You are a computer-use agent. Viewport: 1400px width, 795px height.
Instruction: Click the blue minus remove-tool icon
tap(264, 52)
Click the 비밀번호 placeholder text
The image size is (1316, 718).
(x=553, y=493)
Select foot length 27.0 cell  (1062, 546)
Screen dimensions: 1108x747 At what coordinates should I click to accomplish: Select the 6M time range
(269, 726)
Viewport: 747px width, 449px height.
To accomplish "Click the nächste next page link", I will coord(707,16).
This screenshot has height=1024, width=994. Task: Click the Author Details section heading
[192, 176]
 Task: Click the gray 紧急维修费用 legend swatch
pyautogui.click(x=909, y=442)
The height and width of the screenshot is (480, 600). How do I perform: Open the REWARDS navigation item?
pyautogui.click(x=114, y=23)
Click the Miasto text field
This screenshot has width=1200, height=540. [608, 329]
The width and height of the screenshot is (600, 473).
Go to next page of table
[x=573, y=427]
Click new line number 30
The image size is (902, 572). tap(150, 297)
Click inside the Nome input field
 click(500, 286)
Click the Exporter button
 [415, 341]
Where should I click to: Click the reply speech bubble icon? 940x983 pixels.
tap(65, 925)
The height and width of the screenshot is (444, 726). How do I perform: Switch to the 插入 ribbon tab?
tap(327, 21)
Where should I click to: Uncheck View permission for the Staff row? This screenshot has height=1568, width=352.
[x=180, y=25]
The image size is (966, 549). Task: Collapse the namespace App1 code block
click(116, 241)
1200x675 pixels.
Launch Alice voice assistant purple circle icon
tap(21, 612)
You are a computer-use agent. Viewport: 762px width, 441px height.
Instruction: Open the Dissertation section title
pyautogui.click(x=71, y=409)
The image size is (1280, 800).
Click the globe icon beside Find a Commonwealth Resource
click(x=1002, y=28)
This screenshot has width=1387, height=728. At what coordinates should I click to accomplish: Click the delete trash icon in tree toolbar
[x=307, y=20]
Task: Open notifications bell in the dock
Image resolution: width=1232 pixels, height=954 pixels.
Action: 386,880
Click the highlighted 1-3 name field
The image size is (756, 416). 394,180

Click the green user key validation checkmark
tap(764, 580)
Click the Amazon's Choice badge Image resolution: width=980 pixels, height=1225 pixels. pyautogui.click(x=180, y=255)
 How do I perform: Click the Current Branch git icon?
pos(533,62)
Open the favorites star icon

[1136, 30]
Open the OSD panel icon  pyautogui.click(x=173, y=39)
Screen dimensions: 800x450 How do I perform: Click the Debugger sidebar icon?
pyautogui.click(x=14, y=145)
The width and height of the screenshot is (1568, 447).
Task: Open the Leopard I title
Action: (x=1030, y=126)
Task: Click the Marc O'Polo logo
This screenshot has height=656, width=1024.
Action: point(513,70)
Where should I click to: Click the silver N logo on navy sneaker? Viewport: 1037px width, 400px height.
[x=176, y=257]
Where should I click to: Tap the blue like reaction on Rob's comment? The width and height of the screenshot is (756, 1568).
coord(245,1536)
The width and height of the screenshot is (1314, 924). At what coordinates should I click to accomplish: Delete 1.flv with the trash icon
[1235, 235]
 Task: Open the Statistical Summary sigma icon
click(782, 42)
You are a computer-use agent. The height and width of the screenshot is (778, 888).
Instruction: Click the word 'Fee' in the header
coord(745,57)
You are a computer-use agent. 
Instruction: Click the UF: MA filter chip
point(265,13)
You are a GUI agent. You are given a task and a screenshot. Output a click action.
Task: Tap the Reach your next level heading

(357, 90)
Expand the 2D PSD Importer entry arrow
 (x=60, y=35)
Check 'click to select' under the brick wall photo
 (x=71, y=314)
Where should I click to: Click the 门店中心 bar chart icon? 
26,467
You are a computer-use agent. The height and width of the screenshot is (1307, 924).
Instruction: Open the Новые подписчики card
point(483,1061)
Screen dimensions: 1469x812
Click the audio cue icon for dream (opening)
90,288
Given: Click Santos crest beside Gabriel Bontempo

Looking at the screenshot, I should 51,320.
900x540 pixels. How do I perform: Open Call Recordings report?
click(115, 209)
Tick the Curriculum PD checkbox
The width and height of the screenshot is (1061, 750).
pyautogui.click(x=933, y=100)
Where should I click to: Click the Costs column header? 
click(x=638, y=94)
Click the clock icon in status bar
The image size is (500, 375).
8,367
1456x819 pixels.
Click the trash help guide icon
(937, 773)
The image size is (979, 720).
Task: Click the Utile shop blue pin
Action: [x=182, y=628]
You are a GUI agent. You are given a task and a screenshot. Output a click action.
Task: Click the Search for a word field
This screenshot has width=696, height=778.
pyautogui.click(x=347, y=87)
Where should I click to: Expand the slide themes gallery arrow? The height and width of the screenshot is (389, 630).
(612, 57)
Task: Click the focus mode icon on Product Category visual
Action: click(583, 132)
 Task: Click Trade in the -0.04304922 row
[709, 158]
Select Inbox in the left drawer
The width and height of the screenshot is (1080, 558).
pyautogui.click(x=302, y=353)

++++

■ **WRITTEN REQUEST**
Recast all the items above as a numbered list, leaving out blank lines.

■ **FINISHED EXERCISE**
1. You are a computer-use agent. Viewport: 1400px width, 795px height.
2. Instruction: Click the blue minus remove-tool icon
3. tap(264, 52)
4. Click the 비밀번호 placeholder text
5. The image size is (1316, 718).
6. (x=553, y=493)
7. Select foot length 27.0 cell  (1062, 546)
8. Screen dimensions: 1108x747 At what coordinates should I click to accomplish: Select the 6M time range
9. (269, 726)
10. Viewport: 747px width, 449px height.
11. To accomplish "Click the nächste next page link", I will coord(707,16).
12. This screenshot has height=1024, width=994. Task: Click the Author Details section heading
13. [192, 176]
14.  Task: Click the gray 紧急维修费用 legend swatch
15. pyautogui.click(x=909, y=442)
16. The height and width of the screenshot is (480, 600). How do I perform: Open the REWARDS navigation item?
17. pyautogui.click(x=114, y=23)
18. Click the Miasto text field
19. This screenshot has width=1200, height=540. [608, 329]
20. The width and height of the screenshot is (600, 473).
21. Go to next page of table
22. [x=573, y=427]
23. Click new line number 30
24. The image size is (902, 572). tap(150, 297)
25. Click inside the Nome input field
26.  click(500, 286)
27. Click the Exporter button
28.  [415, 341]
29. Where should I click to: Click the reply speech bubble icon? 940x983 pixels.
30. tap(65, 925)
31. The height and width of the screenshot is (444, 726). How do I perform: Switch to the 插入 ribbon tab?
32. tap(327, 21)
33. Where should I click to: Uncheck View permission for the Staff row? This screenshot has height=1568, width=352.
34. [x=180, y=25]
35. The image size is (966, 549). Task: Collapse the namespace App1 code block
36. click(116, 241)
37. 1200x675 pixels.
38. Launch Alice voice assistant purple circle icon
39. tap(21, 612)
40. You are a computer-use agent. Viewport: 762px width, 441px height.
41. Instruction: Open the Dissertation section title
42. pyautogui.click(x=71, y=409)
43. The image size is (1280, 800).
44. Click the globe icon beside Find a Commonwealth Resource
45. click(x=1002, y=28)
46. This screenshot has width=1387, height=728. At what coordinates should I click to accomplish: Click the delete trash icon in tree toolbar
47. [x=307, y=20]
48. Task: Open notifications bell in the dock
49. Image resolution: width=1232 pixels, height=954 pixels.
50. Action: 386,880
51. Click the highlighted 1-3 name field
52. The image size is (756, 416). 394,180
53. Click the green user key validation checkmark
54. tap(764, 580)
55. Click the Amazon's Choice badge Image resolution: width=980 pixels, height=1225 pixels. pyautogui.click(x=180, y=255)
56.  How do I perform: Click the Current Branch git icon?
57. pos(533,62)
58. Open the favorites star icon
59. [1136, 30]
60. Open the OSD panel icon  pyautogui.click(x=173, y=39)
61. Screen dimensions: 800x450 How do I perform: Click the Debugger sidebar icon?
62. pyautogui.click(x=14, y=145)
63. The width and height of the screenshot is (1568, 447).
64. Task: Open the Leopard I title
65. Action: (x=1030, y=126)
66. Task: Click the Marc O'Polo logo
67. This screenshot has height=656, width=1024.
68. Action: point(513,70)
69. Where should I click to: Click the silver N logo on navy sneaker? Viewport: 1037px width, 400px height.
70. [x=176, y=257]
71. Where should I click to: Tap the blue like reaction on Rob's comment? The width and height of the screenshot is (756, 1568).
72. coord(245,1536)
73. The width and height of the screenshot is (1314, 924). At what coordinates should I click to accomplish: Delete 1.flv with the trash icon
74. [1235, 235]
75.  Task: Open the Statistical Summary sigma icon
76. click(782, 42)
77. You are a computer-use agent. The height and width of the screenshot is (778, 888).
78. Instruction: Click the word 'Fee' in the header
79. coord(745,57)
80. You are a computer-use agent. 
81. Instruction: Click the UF: MA filter chip
82. point(265,13)
83. You are a GUI agent. You are given a task and a screenshot. Output a click action.
84. Task: Tap the Reach your next level heading
85. (357, 90)
86. Expand the 2D PSD Importer entry arrow
87.  (x=60, y=35)
88. Check 'click to select' under the brick wall photo
89.  (x=71, y=314)
90. Where should I click to: Click the 门店中心 bar chart icon? 
91. 26,467
92. You are a computer-use agent. The height and width of the screenshot is (1307, 924).
93. Instruction: Open the Новые подписчики card
94. point(483,1061)
95. Screen dimensions: 1469x812
96. Click the audio cue icon for dream (opening)
97. 90,288
98. Given: Click Santos crest beside Gabriel Bontempo
99. Looking at the screenshot, I should 51,320.
100. 900x540 pixels. How do I perform: Open Call Recordings report?
101. click(115, 209)
102. Tick the Curriculum PD checkbox
103. The width and height of the screenshot is (1061, 750).
104. pyautogui.click(x=933, y=100)
105. Where should I click to: Click the Costs column header? 
106. click(x=638, y=94)
107. Click the clock icon in status bar
108. The image size is (500, 375).
109. 8,367
110. 1456x819 pixels.
111. Click the trash help guide icon
112. (937, 773)
113. The image size is (979, 720).
114. Task: Click the Utile shop blue pin
115. Action: [x=182, y=628]
116. You are a GUI agent. You are given a task and a screenshot. Output a click action.
117. Task: Click the Search for a word field
118. This screenshot has width=696, height=778.
119. pyautogui.click(x=347, y=87)
120. Where should I click to: Expand the slide themes gallery arrow? The height and width of the screenshot is (389, 630).
121. (612, 57)
122. Task: Click the focus mode icon on Product Category visual
123. Action: click(583, 132)
124.  Task: Click Trade in the -0.04304922 row
125. [709, 158]
126. Select Inbox in the left drawer
127. The width and height of the screenshot is (1080, 558).
128. pyautogui.click(x=302, y=353)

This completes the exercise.